Who are you ? Question compliment à laquelle la mère n’attend pas de réponse, fascinée par tant de perfection, insoupçonnée, cachée des années durant par son mari. Question que l’on se pose aussi, moins à propos de l’oncle que de la fille. La fascination qu’il exerce sur elle est moins affaire de séduction que de prédation. La regarder lui suffit à l’immobiliser, elle, la chasseuse qui a rempli la maison d’animaux rares, étouffés de paille ; l’avoir regardée lui suffit à la faire jouir, elle qui n’aime pas être touchée. Car tout au contraire des images léchées de magazine, où la sensualité a disparu, chassée par l’impératif de la séduction, elle envahit tout, jusqu’à devenir étouffante. On scrute les visages jusqu’à l’écoeurement – écoeurement qui ne vient pas tant les deux actrices ont ce grain de peau cinématographique, qui suinte la sensualité, animale, bestiale, ce grain de peau sur lequel la caméra passe et repasse, comme la caresse agacée d’un amant, qui ne peut jamais se repaître de la peau, de l’odeur de sa partenaire.
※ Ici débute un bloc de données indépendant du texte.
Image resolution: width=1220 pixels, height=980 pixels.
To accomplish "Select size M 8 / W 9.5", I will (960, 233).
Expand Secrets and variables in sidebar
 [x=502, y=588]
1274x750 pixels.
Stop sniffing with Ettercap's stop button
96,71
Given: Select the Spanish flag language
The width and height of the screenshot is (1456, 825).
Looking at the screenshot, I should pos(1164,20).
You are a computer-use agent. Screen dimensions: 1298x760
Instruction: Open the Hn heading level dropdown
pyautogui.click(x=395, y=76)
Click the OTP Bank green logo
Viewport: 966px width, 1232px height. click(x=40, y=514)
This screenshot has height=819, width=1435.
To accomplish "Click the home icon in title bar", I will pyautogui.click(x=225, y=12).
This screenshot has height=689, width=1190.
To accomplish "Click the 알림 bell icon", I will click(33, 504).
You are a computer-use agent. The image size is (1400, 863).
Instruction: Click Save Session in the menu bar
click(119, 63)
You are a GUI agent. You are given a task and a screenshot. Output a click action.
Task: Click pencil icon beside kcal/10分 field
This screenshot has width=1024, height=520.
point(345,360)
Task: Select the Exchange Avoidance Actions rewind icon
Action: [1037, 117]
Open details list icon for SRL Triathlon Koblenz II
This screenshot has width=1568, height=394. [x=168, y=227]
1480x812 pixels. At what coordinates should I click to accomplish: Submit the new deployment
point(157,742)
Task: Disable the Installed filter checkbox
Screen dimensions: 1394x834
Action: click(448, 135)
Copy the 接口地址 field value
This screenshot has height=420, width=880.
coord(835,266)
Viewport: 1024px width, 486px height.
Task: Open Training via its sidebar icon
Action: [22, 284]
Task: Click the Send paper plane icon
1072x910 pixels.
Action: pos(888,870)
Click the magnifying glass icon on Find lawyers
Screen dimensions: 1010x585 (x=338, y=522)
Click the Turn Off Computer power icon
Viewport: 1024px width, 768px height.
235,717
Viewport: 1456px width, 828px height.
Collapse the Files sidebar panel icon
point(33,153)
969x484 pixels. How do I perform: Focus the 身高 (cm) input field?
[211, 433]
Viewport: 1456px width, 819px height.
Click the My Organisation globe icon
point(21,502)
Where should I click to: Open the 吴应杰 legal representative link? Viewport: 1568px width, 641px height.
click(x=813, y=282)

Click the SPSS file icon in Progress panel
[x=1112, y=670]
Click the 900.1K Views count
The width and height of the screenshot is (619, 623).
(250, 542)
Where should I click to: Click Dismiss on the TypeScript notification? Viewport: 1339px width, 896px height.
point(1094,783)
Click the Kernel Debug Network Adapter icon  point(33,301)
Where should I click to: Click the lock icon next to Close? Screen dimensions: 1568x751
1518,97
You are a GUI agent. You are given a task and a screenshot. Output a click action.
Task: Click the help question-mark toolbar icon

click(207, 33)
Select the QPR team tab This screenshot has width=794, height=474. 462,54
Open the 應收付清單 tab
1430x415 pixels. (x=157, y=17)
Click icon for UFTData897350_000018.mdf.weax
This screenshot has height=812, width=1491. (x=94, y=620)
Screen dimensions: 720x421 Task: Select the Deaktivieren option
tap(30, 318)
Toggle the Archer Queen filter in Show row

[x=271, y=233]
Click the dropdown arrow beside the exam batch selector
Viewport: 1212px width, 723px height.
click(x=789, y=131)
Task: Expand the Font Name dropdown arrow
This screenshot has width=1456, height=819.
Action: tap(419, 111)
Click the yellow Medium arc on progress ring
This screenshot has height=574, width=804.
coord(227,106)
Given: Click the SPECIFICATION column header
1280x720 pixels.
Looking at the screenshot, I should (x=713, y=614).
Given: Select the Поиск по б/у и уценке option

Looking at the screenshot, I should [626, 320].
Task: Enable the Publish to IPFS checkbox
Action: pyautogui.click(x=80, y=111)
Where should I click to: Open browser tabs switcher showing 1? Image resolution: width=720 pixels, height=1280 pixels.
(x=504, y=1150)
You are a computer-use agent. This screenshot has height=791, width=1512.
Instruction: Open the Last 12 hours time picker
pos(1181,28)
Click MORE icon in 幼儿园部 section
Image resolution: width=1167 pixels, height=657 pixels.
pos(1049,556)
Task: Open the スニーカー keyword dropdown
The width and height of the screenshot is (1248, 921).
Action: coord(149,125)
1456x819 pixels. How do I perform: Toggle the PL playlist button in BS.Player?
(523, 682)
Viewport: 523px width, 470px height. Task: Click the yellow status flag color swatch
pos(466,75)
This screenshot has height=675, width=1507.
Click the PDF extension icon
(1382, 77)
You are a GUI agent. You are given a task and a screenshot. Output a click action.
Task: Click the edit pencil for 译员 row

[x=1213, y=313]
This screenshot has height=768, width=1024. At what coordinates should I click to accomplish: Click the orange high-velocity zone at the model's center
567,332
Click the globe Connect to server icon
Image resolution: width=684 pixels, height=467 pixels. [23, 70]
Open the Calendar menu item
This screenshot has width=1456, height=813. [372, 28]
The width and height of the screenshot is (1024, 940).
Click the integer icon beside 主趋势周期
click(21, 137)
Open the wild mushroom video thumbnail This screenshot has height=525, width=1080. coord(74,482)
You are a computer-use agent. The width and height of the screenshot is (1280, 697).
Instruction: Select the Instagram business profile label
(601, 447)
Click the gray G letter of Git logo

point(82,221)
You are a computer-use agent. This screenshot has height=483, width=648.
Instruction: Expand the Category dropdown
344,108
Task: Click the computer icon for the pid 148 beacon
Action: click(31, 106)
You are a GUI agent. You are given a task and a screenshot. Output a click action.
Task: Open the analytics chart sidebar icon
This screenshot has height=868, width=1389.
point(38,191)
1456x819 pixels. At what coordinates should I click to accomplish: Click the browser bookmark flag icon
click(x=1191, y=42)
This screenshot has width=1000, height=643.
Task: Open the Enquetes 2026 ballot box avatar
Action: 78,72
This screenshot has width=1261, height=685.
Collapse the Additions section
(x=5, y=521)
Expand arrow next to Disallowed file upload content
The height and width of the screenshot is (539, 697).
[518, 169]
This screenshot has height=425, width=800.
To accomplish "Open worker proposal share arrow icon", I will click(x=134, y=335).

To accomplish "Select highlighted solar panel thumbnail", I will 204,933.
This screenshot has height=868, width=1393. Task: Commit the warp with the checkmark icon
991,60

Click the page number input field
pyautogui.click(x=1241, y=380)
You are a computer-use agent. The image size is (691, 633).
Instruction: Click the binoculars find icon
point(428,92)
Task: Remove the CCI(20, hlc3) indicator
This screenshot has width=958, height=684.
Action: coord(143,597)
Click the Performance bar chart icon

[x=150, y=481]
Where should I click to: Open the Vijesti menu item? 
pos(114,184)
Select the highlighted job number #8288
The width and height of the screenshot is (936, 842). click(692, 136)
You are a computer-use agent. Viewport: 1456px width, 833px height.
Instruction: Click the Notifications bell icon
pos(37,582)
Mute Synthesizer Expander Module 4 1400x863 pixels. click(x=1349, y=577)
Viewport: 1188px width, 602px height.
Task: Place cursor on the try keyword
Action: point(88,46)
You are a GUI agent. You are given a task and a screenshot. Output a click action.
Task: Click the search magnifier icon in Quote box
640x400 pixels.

Une qualité australienne apparemment, qui avait déjà fait crever l’écran à Mia Wasikowska (des origines polonaises, de surcroît) dans Jane Eyre, et qui assure son empire à Nicole Kidman, dotée d’un instinct quasi-infaillible pour choisir ses films. Cependant, à la différence de celle-ci, solaire, celle-là semble plus réservée, ce qui achève de rendre ambiguë son personnage.

 

<!– Arrêtez ici votre lecture si vous comptez aller voir le film –>

 

India ne s’emporte pas. C’est le calme avec lequel elle agit qui est glaçant : le calme qui accompagne d’ordinaire des gestes calculés mais qui sont ici totalement instinctifs. Il n’y a pas de plan, pas de vengeance, pas d’Oedipe mal digéré. L’oncle lui passe l’escarpin au pied mais ce n’est pas à sa mère qu’elle s’en prend : le désir est plus fort que la fascination, rompue de façon sanglante, au fusil de chasse. On fait parfois quelque chose de mal, pour éviter de faire pire : c’est le père qui emmenait sa fille à la chasse pour dévier cette pulsion qu’il pressentait, qu’il redoutait, qu’il retrouvait – celle de son frère, enfermé pour avoir tué, enfant, leur cadet. Plus encore que Charles, qui adore celle qu’il a initiée, faisant tomber les garde-fous imaginés par le père pour contenir cette pulsion, India est libre : libre de jouir et de tuer, libre de tuer et d’en jouir. Cette liberté folle, sadienne, le réalisateur a pris soin de la mettre à l’abri du jugement moral en nous la montrant telle quelle au début du film, lorsqu’on ne savait pas encore que la jupe retroussée par le vent caressait la jambe d’une meurtrière et que les magnifiques fleurs rouges, fleurs du mal, n’étaient pas sauvages mais arrosées de sang. Il faut que le film s’arrête pour que la fascination laisse place à l’horreur. Et au désir. Horrifié : oui, j’ai pris du plaisir à voir cette fille en prendre elle-même dans le meurtre. Va falloir faire avec.